→ **YANG HARUS DIKERJAKAN**
[A] Tuliskan kembali bagian kutipan teks dari "Dari proses mediasi" sampai "Pakudui bersatu kembali.", kedua ujungnya ikut disertakan.
[B] Rangkum kutipan teks tentang mediasi krama Pakudui dalam dua kalimat.

→ **KUTIPAN TEKS**
-=-=-
Dari proses mediasi itu, ada sebuah perkembangan positif terjadi yaitu adanya titik temu yakni eksekusi akan dilaksanakan dan lebih lanjut krama diharapkan kembali bersatu di bawah naungan Desa Adat Pakudui. Kondisi ini berbeda dengan pertemuan sebelumnya yang selalu diwarnai ketegangan.
Mediasi yang berlangsung di halaman belakang Kantor Bupati ini diinisiasi oleh Mahayastra. Pelaksanaannya berjalan lancar. Bupati yang didampingi Forum Komunikasi Pimpinan Daerah (FKPD) dan instansi terkait memaparkan hasil putusan pengadilan yang mengisyaratkan agar krama Pakudui bersatu kembali.
-=-=-
→ **DATA MATERI**
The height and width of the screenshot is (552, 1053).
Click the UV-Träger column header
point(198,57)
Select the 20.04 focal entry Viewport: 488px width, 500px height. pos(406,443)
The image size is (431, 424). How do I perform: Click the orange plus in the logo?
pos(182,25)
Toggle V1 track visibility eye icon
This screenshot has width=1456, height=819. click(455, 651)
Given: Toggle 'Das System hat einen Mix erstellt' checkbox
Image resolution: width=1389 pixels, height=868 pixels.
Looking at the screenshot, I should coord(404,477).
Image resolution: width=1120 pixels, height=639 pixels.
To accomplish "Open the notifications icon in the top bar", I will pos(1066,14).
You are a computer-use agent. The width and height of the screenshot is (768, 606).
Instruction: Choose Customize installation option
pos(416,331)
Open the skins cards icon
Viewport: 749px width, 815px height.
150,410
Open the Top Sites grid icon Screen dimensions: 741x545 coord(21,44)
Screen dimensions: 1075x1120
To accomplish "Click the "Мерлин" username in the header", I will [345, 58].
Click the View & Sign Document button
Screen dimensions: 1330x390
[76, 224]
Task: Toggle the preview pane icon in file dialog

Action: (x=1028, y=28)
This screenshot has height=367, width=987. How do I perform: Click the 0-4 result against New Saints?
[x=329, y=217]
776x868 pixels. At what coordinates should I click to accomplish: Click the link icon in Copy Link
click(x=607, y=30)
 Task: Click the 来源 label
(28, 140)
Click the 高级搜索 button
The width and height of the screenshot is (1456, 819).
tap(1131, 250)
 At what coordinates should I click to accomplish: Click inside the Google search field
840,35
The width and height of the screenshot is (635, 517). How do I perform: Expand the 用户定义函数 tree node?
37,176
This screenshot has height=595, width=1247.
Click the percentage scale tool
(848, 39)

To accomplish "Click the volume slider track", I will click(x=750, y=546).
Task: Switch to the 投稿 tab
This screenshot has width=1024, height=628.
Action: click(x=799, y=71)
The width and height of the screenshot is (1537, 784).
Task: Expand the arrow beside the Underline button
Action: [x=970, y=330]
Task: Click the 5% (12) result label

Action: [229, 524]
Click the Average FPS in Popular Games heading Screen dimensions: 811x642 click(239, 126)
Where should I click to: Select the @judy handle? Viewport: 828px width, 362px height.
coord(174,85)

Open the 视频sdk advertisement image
-=-=-
→ **JAWABAN**
[A]
Dari proses mediasi itu, ada sebuah perkembangan positif terjadi yaitu adanya titik temu yakni eksekusi akan dilaksanakan dan lebih lanjut krama diharapkan kembali bersatu di bawah naungan Desa Adat Pakudui. Kondisi ini berbeda dengan pertemuan sebelumnya yang selalu diwarnai ketegangan.
Mediasi yang berlangsung di halaman belakang Kantor Bupati ini diinisiasi oleh Mahayastra. Pelaksanaannya berjalan lancar. Bupati yang didampingi Forum Komunikasi Pimpinan Daerah (FKPD) dan instansi terkait memaparkan hasil putusan pengadilan yang mengisyaratkan agar krama Pakudui bersatu kembali.

[B] Mediasi di halaman belakang Kantor Bupati yang diinisiasi oleh Mahayastra berjalan lancar dan mencapai titik temu bahwa eksekusi akan dilaksanakan serta krama diharapkan kembali bersatu di bawah naungan Desa Adat Pakudui. Berbeda dengan pertemuan sebelumnya yang selalu diwarnai ketegangan, kali ini Bupati bersama FKPD dan instansi terkait memaparkan putusan pengadilan yang mengisyaratkan agar krama Pakudui bersatu kembali.